The space complexity is O(1) because the algorithm uses only a few integer variables and does not allocate any additional data structures.
Test Cases
solution = Solution()
# Example cases
assert solution.searchMatrix(
[[1,4,7,11,15],
[2,5,8,12,19],
[3,6,9,16,22],
[10,13,14,17,24],
[18,21,23,26,30]], 5
) is True # target exists
assert solution.searchMatrix(
[[1,4,7,11,15],
[2,5,8,12,19],
[3,6,9,16,22],
[10,13,14,17,24],
[18,21,23,26,30]], 20
) is False # target missing
# Single element matrix
assert solution.searchMatrix([[5]], 5) is True # exact match
assert solution.searchMatrix([[5]], 3) is False # no match
# Single row matrix
assert solution.searchMatrix([[1, 3, 5, 7]], 5) is True # present
assert solution.searchMatrix([[1, 3, 5, 7]], 6) is False # absent
# Single column matrix
assert solution.searchMatrix([[1], [3], [5], [7]], 3) is True # present
assert solution.searchMatrix([[1], [3], [5], [7]], 4) is False # absent
# Target smaller than minimum
assert solution.searchMatrix([[5, 6], [7, 8]], 1) is False
# Target larger than maximum
assert solution.searchMatrix([[5, 6], [7, 8]], 100) is False
# Negative values
assert solution.searchMatrix(
[[-10, -5, 0],
[-8, -3, 2],
[-6, -1, 4]], -3
) is True # negative target exists
# Duplicate values
assert solution.searchMatrix(
[[1, 2, 2],
[2, 3, 4],
[3, 4, 5]], 2
) is True # duplicates handled
# Large target absent near boundary
assert solution.searchMatrix(
[[1, 10, 20],
[2, 15, 25],
[5, 18, 30]], 29
) is False
| Test | Why |
|---|---|
| Example 1 | Verifies successful search |
| Example 2 | Verifies unsuccessful search |
| Single element match | Smallest valid input |
| Single element miss | Boundary case |
| Single row | Tests horizontal traversal |
| Single column | Tests vertical traversal |
| Smaller than minimum | Immediate elimination scenario |
| Larger than maximum | Boundary rejection |
| Negative numbers | Confirms sign handling |
| Duplicate values | Ensures duplicates do not break logic |
| Missing near boundary | Tests elimination accuracy |
Edge Cases
Single Element Matrix
A 1 x 1 matrix is the smallest possible valid input. This case can expose indexing mistakes or boundary-condition bugs. For example, implementations with incorrect loop conditions may accidentally move outside bounds immediately. Our implementation handles this naturally because the search begins at the only element and performs exactly one comparison.

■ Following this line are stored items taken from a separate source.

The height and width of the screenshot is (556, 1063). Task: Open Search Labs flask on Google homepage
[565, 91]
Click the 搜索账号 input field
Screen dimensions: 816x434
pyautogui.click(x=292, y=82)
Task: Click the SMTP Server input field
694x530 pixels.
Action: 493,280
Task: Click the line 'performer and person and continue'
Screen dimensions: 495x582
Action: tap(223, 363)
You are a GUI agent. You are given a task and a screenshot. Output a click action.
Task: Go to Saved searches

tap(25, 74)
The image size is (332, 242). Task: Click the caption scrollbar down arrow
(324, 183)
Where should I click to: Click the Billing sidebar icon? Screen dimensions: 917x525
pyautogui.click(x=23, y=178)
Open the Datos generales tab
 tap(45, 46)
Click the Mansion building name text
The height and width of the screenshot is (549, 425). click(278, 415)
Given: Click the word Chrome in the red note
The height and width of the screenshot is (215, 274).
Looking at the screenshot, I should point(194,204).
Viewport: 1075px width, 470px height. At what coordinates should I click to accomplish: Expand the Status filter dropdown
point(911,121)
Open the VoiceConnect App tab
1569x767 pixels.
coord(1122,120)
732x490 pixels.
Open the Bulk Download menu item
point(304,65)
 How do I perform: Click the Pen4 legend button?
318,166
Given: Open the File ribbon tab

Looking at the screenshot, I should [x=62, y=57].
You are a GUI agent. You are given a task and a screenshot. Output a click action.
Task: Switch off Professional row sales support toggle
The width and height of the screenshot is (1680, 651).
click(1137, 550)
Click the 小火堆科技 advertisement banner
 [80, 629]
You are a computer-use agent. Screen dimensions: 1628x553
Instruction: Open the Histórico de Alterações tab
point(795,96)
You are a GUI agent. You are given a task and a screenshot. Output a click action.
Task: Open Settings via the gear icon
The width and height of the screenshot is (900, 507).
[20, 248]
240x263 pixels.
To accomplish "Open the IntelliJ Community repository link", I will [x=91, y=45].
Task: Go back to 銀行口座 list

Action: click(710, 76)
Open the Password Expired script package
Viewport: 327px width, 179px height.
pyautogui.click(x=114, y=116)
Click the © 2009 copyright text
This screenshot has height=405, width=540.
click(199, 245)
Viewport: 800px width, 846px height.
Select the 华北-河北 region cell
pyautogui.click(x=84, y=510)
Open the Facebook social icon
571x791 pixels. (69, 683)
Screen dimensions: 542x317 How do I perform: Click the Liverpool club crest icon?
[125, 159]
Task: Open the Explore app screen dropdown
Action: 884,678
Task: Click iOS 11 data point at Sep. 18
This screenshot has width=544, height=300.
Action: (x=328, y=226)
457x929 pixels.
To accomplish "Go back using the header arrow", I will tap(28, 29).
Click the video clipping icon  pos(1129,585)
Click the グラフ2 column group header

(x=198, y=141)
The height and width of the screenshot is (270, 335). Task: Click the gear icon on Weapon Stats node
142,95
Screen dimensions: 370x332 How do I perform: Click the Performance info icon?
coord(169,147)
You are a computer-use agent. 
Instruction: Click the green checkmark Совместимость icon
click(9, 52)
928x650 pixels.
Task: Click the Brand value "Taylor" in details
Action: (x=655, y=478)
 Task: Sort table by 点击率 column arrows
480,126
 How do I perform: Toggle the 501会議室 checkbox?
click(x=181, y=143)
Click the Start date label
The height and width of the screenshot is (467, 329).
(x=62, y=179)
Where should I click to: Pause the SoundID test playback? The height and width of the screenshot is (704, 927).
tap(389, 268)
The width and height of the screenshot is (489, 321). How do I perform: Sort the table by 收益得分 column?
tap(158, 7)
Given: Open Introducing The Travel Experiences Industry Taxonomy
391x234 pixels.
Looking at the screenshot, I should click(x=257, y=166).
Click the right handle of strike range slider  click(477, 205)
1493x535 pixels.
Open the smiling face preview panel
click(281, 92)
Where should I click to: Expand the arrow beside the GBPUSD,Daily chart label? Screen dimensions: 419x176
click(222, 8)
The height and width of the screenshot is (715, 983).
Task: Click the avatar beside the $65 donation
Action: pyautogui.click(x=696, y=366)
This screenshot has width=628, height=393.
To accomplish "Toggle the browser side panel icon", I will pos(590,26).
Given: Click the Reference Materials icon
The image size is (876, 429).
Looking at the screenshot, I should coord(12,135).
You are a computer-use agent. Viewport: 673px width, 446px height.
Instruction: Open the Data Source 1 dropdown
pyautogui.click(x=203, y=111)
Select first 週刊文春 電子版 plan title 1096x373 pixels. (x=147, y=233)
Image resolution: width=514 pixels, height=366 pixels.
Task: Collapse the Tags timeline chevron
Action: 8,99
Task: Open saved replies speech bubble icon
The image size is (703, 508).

Target Outside Matrix Range
If the target is smaller than the smallest element or larger than the largest element, a naive algorithm may still scan much of the matrix unnecessarily. For example:
[
[5, 6],
[7, 8]
]
Searching for 1 or 100 should quickly fail. The top-right search naturally eliminates rows or columns until it exits bounds, correctly returning false.
Single Row or Single Column
Matrices with only one row or one column behave differently because movement becomes one-dimensional. Bugs often occur when algorithms assume both dimensions are larger than one. In a single-row matrix, the algorithm repeatedly moves left. In a single-column matrix, it repeatedly moves downward. Since our loop condition explicitly checks bounds, both cases are handled correctly without special-case logic.
Negative Numbers and Large Values
Because values can range from -10^9 to 10^9, implementations must avoid assumptions about positivity or small ranges. Our solution relies only on comparisons, not arithmetic tricks or indexing based on value magnitude, so it works correctly regardless of number size or sign.